**** 読解文
岩井俊二監督と[Alexandros]が語る、初コラボ『夢で会えても』の舞台裏「映像化することで、人に光を与えられるものになった」
「僕は学生の時、楽器がほとんどできなかったからこそ、代わりにカメラを回していたのかもしれない」(岩井監督)
――岩井監督は、4人を演出してみていかがでしたか?
岩井「どの現場もそうですが、僕はできるだけ俳優さんにリラックスして自然体でやってもらいたいと思っているので、いつからか、自分で『用意スタート』をかけるのをやめたんです。監督が言うと、人によってはすごく緊張してしまうので、いまは助監督さんに言ってもらっています。僕は海外でも仕事をしましたが、やはりカットは監督がかけるけど、『用意スタート』は助監督が言うことが多かったです。海外の現場は全体的に静かで、日本とはずいぶん勝手が違いました。だから僕も、ここ10年くらいは現場でも静かめで、いかにして俳優に負担をかけないかと配慮しています」
――だからこそ、岩井監督作では、俳優の方がナチュラルな演技をされているんですね。皆さんは、初めて演技をしてみて、楽しさは感じられましたか?
磯部「プロの俳優さんがいらっしゃるので、今回自分が参加するにあたり、楽しんでやることが誠実なのかなという想いがありました。でも、実際にやってみると、自分のイメージどおりにやることは至難の技で、本当に悔しかったです。でも、だからこそ楽しくて。演技に人生を懸ける方の気持ちが、生意気ながら少し垣間見えた感じがしました。それは自分が表現したいものを、できるようになるまでやりたいという、音楽の世界にも通ずる部分がありました。すごく刺激的で、楽しかったです」
川上「僕は3人とは違って、演技をしたという感覚とはまったくなかったです」
――それはどういう感覚だったのでしょうか?
川上「自分の作った曲なのに、その曲の世界に改めてもう1回入り込んでいくような感じでした。そういう経験は、これまでしたことがなかったです。その感覚は、たぶん映画の主題歌をやることや、劇伴を担当することとも全然違うなと。言ってみれば、幽体離脱して自分を客観視し、岩井さんが作ってくれたもう1人の自分のなかに入っていくような感覚で、心地よい違和感を覚えました。まさに夢のなかで、もう1人の自分を上から操っていた感じでした」
――岩井監督は、今回[Alexandros]の4人と一緒にショートムービーを作ってみていかがでしたか?
********
**** データ行
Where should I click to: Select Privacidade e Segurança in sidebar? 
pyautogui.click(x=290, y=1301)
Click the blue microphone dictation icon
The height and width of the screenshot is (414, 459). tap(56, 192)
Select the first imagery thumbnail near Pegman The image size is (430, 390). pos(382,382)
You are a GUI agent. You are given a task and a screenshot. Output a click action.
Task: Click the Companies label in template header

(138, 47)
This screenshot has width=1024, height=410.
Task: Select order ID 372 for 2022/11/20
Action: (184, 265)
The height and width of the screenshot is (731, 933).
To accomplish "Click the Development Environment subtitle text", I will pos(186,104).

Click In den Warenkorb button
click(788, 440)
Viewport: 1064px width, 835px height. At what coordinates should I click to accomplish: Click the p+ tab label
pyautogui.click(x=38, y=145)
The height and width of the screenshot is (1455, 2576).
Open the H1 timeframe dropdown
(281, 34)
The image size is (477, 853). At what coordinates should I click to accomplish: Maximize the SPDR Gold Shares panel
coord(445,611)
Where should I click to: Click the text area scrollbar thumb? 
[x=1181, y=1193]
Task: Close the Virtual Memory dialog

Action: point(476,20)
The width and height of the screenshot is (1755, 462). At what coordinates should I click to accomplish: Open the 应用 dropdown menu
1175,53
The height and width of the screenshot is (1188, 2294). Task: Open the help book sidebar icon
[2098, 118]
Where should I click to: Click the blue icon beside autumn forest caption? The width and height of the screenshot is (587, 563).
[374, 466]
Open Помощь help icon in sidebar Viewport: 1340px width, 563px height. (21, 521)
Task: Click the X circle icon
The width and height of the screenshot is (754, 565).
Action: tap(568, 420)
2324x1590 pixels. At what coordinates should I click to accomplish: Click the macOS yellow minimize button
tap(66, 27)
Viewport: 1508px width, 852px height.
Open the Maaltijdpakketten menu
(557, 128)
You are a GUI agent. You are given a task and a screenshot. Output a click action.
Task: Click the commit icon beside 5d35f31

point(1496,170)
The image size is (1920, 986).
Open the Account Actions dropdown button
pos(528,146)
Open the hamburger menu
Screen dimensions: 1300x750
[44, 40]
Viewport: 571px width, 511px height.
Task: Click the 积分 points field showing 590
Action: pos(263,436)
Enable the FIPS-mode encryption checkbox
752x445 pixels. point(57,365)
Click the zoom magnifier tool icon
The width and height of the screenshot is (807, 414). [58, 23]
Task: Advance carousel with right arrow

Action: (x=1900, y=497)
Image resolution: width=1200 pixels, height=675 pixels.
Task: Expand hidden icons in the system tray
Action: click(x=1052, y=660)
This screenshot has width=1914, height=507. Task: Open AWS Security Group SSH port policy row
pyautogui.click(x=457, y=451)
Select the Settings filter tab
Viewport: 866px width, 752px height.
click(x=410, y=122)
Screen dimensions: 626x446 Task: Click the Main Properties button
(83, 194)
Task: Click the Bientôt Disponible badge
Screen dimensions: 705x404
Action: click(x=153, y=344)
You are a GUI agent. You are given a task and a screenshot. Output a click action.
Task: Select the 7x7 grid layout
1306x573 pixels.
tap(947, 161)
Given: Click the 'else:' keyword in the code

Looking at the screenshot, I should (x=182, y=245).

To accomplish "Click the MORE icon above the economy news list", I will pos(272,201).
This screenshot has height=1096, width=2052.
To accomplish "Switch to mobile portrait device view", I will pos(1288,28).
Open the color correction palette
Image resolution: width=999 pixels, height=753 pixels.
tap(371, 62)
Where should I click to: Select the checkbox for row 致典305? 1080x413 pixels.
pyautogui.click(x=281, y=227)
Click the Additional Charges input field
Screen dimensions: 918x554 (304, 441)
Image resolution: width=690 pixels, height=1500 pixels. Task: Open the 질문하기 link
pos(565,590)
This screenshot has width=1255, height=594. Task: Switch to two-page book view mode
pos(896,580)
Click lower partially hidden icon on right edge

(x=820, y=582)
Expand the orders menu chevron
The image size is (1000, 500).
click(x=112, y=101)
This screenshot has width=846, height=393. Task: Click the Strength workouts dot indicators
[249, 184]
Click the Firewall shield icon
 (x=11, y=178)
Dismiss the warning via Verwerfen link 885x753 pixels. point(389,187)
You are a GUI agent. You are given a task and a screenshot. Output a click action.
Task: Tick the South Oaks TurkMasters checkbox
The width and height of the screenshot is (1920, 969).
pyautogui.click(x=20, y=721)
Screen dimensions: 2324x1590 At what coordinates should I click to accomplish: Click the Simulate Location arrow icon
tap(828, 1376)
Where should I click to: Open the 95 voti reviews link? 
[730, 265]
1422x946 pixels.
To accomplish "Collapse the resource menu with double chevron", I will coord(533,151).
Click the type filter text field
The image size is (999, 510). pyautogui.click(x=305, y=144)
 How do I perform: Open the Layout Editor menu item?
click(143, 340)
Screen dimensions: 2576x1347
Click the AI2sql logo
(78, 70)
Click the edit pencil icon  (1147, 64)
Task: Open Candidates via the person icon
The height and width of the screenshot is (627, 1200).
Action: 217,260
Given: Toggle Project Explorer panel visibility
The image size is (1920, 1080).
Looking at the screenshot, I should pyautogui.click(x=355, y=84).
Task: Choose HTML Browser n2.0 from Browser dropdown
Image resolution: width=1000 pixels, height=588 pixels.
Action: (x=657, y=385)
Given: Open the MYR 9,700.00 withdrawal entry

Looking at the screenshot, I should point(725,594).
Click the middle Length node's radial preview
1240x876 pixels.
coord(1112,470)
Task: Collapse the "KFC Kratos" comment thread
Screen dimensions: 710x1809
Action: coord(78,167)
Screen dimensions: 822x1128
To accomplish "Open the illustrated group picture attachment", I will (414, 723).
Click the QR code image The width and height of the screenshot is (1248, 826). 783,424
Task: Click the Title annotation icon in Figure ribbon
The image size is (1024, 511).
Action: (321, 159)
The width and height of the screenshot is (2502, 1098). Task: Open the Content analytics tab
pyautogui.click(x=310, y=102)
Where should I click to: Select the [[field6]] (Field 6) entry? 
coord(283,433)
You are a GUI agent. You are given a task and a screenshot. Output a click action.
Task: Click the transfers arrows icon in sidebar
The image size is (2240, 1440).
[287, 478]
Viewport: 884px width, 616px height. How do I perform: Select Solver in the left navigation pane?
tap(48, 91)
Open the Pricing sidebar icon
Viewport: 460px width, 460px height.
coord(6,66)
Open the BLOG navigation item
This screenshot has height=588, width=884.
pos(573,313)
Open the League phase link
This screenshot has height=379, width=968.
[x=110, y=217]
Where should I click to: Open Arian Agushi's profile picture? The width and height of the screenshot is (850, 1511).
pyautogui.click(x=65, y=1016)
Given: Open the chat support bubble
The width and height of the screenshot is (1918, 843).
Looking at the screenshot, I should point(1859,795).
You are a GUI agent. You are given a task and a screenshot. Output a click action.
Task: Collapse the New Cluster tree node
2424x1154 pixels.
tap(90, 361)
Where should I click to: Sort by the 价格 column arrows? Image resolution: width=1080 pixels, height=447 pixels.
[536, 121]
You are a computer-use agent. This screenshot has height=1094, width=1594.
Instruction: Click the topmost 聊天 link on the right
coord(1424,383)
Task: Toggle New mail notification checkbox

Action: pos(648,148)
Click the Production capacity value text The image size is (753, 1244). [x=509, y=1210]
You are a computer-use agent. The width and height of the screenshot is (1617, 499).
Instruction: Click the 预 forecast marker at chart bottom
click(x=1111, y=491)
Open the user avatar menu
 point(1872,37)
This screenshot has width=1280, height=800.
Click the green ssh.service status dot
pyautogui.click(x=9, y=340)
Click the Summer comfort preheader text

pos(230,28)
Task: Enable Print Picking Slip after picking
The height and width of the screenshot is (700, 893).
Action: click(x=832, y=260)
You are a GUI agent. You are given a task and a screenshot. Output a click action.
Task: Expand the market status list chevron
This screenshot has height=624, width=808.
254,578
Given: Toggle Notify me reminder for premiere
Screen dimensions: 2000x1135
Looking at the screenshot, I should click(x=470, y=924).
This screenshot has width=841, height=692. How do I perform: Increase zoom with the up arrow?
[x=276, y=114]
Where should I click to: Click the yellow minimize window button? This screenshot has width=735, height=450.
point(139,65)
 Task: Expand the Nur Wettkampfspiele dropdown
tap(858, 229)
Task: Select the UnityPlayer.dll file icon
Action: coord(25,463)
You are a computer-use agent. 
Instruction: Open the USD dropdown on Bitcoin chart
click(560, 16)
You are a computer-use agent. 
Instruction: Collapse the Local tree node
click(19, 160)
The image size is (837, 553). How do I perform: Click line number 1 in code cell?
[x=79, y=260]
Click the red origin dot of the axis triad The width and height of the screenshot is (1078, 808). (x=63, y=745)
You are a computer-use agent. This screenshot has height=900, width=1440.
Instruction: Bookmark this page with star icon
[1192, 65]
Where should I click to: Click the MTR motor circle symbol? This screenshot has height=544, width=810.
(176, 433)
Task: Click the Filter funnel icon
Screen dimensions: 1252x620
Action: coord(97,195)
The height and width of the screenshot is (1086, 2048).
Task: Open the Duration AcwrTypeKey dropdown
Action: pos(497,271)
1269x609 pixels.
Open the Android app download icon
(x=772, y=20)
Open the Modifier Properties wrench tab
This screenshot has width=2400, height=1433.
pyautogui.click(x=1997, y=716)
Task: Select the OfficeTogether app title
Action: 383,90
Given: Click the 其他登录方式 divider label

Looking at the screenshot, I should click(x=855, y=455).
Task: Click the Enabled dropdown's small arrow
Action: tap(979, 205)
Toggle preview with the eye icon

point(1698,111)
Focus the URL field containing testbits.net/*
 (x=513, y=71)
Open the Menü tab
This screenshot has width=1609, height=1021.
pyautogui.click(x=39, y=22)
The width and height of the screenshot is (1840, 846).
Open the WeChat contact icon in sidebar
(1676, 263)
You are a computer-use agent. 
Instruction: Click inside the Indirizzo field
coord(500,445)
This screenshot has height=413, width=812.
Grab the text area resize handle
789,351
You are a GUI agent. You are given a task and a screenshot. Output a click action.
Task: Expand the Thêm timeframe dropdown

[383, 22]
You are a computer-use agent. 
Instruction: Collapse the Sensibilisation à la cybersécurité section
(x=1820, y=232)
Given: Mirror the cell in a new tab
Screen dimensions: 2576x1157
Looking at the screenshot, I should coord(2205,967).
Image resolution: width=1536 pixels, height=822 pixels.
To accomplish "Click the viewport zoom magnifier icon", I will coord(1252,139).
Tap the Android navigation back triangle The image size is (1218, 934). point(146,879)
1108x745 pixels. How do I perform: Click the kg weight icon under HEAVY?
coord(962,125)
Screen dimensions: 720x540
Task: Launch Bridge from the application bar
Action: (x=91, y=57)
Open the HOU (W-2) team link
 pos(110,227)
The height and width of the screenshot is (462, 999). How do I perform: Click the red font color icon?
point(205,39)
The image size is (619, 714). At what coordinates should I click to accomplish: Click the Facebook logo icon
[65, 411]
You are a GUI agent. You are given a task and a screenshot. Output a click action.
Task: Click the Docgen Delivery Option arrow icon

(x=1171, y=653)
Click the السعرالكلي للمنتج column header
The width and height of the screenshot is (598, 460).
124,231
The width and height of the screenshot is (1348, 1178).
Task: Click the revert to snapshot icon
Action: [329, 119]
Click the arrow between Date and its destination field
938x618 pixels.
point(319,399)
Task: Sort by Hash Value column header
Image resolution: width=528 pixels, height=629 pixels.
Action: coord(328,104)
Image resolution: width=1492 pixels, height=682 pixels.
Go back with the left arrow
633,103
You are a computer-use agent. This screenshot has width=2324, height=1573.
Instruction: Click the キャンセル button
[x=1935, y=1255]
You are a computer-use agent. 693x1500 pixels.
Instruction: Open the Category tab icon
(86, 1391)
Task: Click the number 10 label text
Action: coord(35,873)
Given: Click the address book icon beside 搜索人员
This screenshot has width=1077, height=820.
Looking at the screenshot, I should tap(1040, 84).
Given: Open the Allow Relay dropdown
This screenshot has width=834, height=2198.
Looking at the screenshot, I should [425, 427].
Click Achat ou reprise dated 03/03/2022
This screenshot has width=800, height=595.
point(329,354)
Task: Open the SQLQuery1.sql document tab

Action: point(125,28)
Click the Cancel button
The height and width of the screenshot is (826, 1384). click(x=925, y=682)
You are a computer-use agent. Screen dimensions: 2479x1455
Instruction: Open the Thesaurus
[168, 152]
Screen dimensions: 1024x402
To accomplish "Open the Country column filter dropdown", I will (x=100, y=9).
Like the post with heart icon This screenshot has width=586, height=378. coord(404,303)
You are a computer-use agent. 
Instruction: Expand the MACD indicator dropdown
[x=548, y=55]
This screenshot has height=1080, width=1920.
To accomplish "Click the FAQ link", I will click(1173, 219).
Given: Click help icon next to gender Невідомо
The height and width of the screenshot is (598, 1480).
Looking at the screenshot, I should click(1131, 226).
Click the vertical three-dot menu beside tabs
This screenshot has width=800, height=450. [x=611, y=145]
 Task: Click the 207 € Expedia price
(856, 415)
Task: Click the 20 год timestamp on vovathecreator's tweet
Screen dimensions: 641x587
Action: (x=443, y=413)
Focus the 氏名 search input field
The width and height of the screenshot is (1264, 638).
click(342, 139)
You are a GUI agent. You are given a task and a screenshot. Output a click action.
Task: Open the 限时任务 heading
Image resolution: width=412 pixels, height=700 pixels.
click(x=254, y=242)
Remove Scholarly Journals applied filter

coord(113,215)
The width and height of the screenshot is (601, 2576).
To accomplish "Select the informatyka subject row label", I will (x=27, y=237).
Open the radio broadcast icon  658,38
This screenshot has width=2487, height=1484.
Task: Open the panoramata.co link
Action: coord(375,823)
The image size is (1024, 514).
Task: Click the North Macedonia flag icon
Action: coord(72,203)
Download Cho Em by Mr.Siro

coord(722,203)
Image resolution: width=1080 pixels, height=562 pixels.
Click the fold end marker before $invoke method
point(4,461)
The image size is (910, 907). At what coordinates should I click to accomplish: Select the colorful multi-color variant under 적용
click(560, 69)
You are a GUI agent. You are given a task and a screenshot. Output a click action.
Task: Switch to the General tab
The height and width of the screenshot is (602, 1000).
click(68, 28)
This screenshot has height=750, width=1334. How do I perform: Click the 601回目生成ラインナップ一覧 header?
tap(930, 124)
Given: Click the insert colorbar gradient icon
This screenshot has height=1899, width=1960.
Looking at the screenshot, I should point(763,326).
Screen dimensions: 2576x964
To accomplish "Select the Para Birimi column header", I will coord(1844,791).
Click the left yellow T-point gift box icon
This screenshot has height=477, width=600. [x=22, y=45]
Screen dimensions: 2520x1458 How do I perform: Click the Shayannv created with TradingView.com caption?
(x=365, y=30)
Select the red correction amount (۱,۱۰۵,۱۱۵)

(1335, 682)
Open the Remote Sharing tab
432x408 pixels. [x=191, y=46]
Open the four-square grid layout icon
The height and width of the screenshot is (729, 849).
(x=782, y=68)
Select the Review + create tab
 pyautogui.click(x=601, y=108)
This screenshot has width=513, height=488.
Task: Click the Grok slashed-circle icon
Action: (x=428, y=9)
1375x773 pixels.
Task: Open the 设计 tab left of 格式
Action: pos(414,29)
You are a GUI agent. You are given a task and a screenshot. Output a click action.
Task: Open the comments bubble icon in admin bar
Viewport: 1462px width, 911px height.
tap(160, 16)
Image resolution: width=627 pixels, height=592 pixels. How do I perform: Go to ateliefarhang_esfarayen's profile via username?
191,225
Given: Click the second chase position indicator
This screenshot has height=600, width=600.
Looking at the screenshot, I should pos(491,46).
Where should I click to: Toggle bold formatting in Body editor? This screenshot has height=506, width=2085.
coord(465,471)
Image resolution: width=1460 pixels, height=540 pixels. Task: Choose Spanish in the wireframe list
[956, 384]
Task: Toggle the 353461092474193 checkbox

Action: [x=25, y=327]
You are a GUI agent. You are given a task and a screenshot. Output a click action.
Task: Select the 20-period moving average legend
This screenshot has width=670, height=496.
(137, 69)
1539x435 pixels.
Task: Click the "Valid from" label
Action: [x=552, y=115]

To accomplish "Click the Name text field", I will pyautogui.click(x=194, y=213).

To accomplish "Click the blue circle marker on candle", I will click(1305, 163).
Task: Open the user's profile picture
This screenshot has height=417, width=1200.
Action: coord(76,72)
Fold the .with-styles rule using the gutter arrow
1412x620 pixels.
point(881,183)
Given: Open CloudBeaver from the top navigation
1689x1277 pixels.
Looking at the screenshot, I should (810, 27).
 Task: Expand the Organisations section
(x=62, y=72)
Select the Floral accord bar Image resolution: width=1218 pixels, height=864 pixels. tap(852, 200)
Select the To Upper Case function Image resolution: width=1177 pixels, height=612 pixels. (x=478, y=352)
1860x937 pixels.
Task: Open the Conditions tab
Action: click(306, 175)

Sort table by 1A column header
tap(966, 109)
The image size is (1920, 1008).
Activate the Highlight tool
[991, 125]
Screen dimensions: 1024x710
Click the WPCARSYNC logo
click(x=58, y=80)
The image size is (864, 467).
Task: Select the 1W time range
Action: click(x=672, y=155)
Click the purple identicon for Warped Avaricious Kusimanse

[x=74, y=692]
********
上の読解文のうち、「岩井俊二監督と[Alexan」から「川上「僕は3人とは違って、演技をしたという感覚とはまったくなかったです」」までを、両端の語句も含めてそのまま書き写してください。

岩井俊二監督と[Alexandros]が語る、初コラボ『夢で会えても』の舞台裏「映像化することで、人に光を与えられるものになった」
「僕は学生の時、楽器がほとんどできなかったからこそ、代わりにカメラを回していたのかもしれない」(岩井監督)
――岩井監督は、4人を演出してみていかがでしたか?
岩井「どの現場もそうですが、僕はできるだけ俳優さんにリラックスして自然体でやってもらいたいと思っているので、いつからか、自分で『用意スタート』をかけるのをやめたんです。監督が言うと、人によってはすごく緊張してしまうので、いまは助監督さんに言ってもらっています。僕は海外でも仕事をしましたが、やはりカットは監督がかけるけど、『用意スタート』は助監督が言うことが多かったです。海外の現場は全体的に静かで、日本とはずいぶん勝手が違いました。だから僕も、ここ10年くらいは現場でも静かめで、いかにして俳優に負担をかけないかと配慮しています」
――だからこそ、岩井監督作では、俳優の方がナチュラルな演技をされているんですね。皆さんは、初めて演技をしてみて、楽しさは感じられましたか?
磯部「プロの俳優さんがいらっしゃるので、今回自分が参加するにあたり、楽しんでやることが誠実なのかなという想いがありました。でも、実際にやってみると、自分のイメージどおりにやることは至難の技で、本当に悔しかったです。でも、だからこそ楽しくて。演技に人生を懸ける方の気持ちが、生意気ながら少し垣間見えた感じがしました。それは自分が表現したいものを、できるようになるまでやりたいという、音楽の世界にも通ずる部分がありました。すごく刺激的で、楽しかったです」
川上「僕は3人とは違って、演技をしたという感覚とはまったくなかったです」